Letztes Update am Sa, 08.12.2018 14:28

APAOnlineticker / Tiroler Tageszeitung Onlineausgabe


Ungarn - Großdemonstration gegen Arbeitsgesetzreform



Budapest (APA) - Tausende Menschen sind am heutigen Samstag durch Budapest gezogen, um gegen die Arbeitsgesetzreform der rechtskonservativen Regierung von Premier Viktor Orban zu protestieren.

Aufgerufen zur Demonstration hatte der ungarische Gewerkschaftsbund (MASZSZ), der damit auf die gescheiterten Verhandlungen mit der Regierung hinsichtlich der Modifizierung des Arbeitsgesetzbuches reagierte. Die Novelle, die eine starke Ausweitung der erlaubten Überstunden vorsieht, wird von den Arbeitnehmerverbänden als „Sklavengesetz“ bezeichnet.

Der Demonstration hatten sich Gewerkschaften der Pädagogen, der Mitarbeiter im Gesundheitswesen, der Beamten sowie der Studenten angeschlossen. Laut Organisatoren sollen sich Zehntausende Menschen vor dem Parlament eingefunden haben. „In Ungarn tragen wir die größte Last auf unseren Schultern, und erhalten dafür den niedrigsten Lohn in Europa“, kritisierte der MASZSZ-Vorsitzende Laszlo Kordas in seiner Rede. Jetzt solle der „Ungar zu noch mehr Arbeit, zu Sklavenarbeit verpflichtet werden“.

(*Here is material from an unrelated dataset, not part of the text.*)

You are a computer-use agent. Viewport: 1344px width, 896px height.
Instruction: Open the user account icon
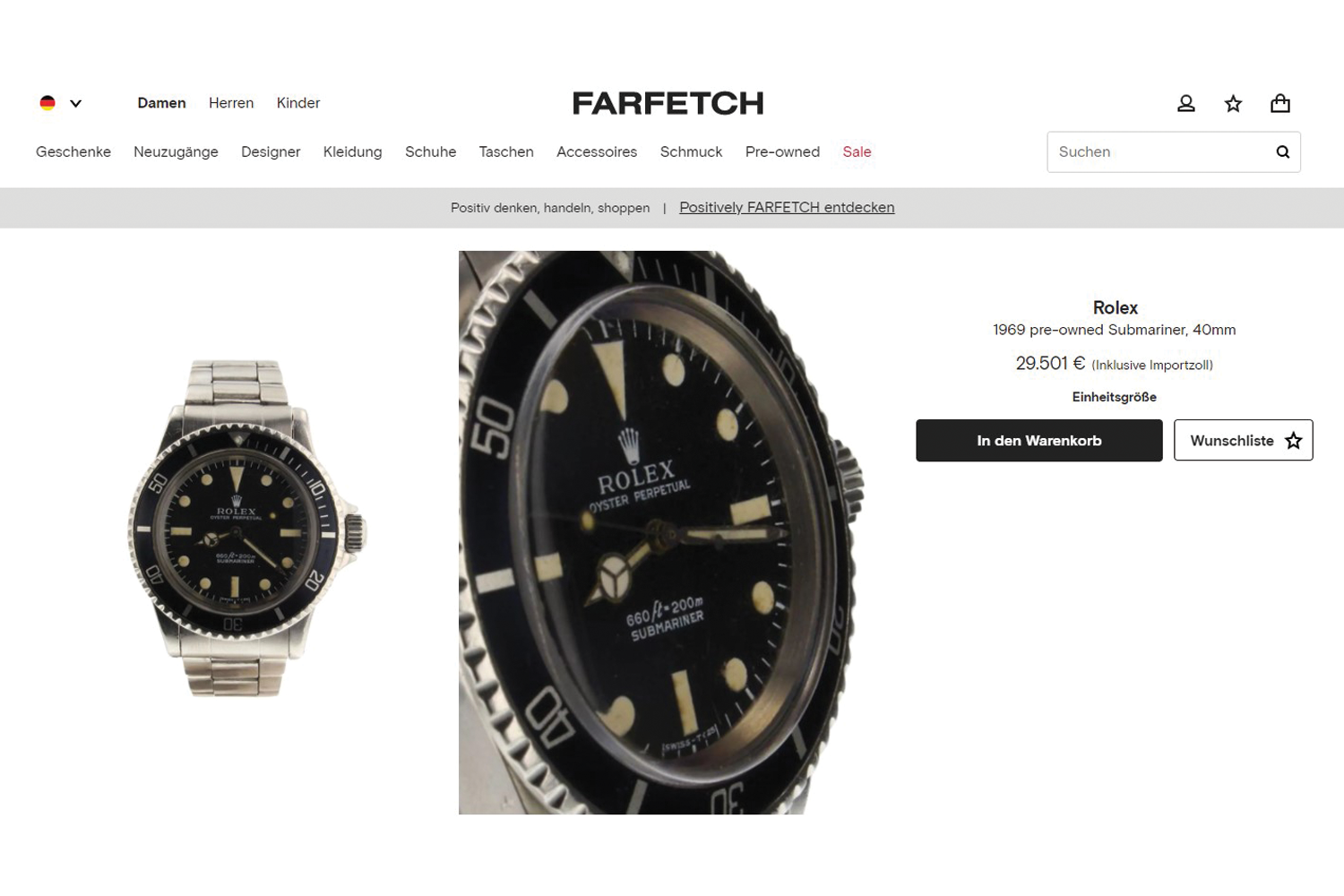pos(1185,103)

Kordas kündigte zugleich für den Montag Straßensperren im ganzen Land an und forderte die Regierung auf, das Gesetz umgehend zurückzuziehen. Kordas rief die Teilnehmer der Demonstration auf, aktiv zu werden: „Holt euch eure Rechte zurück. Die Regierung hat uns verraten, und uns zu verstehen gegeben, dass sie uns im Kampf gegen das Kapital nicht unterstützt.“

Auch Studenten nahmen an der Protestaktion teil, forderten „freie Universitäten“ und demonstrierten Solidarität mit der Budapester Central European University (CEU), die jüngst gezwungen war, ihren US-akkreditierten Programme nach Wien zu verlegen, da die Orban-Regierung die Unterzeichnung eines Abkommens mit dem US-Staat New York verweigerte, das den Fortbestand der US-Universität in Budapest garantiert hätte. Auch Oppositionspolitiker nahmen an der Aktion teil und kündigten auf einem Transparent an: „Wir werden nicht das China Europas“.

Für Empörung hatte die Maßnahme der Polizei gesorgt, kurzfristig den Kossuth-Platz vor dem Parlament zu sperren, nachdem die MASZSZ zwei Tage zuvor hier ihre Protestaktion angekündigt hatte. Als Begründung wurde der Besuch des polnischen Sejmmarschalls (Parlamentspräsidenten) Marek Kuchcinski angegeben, der als international geschützte Person gelte. Auf dem Platz befand sich ein großes Polizeiaufgebot.

Mittels der Modifizierung des Arbeitsgesetzbuches sollen die Arbeitgeber die Möglichkeit erhalten, die Zahl der gesetzlich zugelassenen Überstunden massiv auszuweiten - von den bisherigen 250 auf 400 im Jahr. Auch der Zeitrahmen für die Bezahlung der Überstunden soll von einem auf drei Jahre ausgeweitet werden. Gewerkschaften und die Opposition werfen der Regierung vor, mit der geplanten Novelle die Arbeitnehmer wehrloser zu machen, multinationalen Firmen und damit internationalen Geschäftsinteressen zu dienen.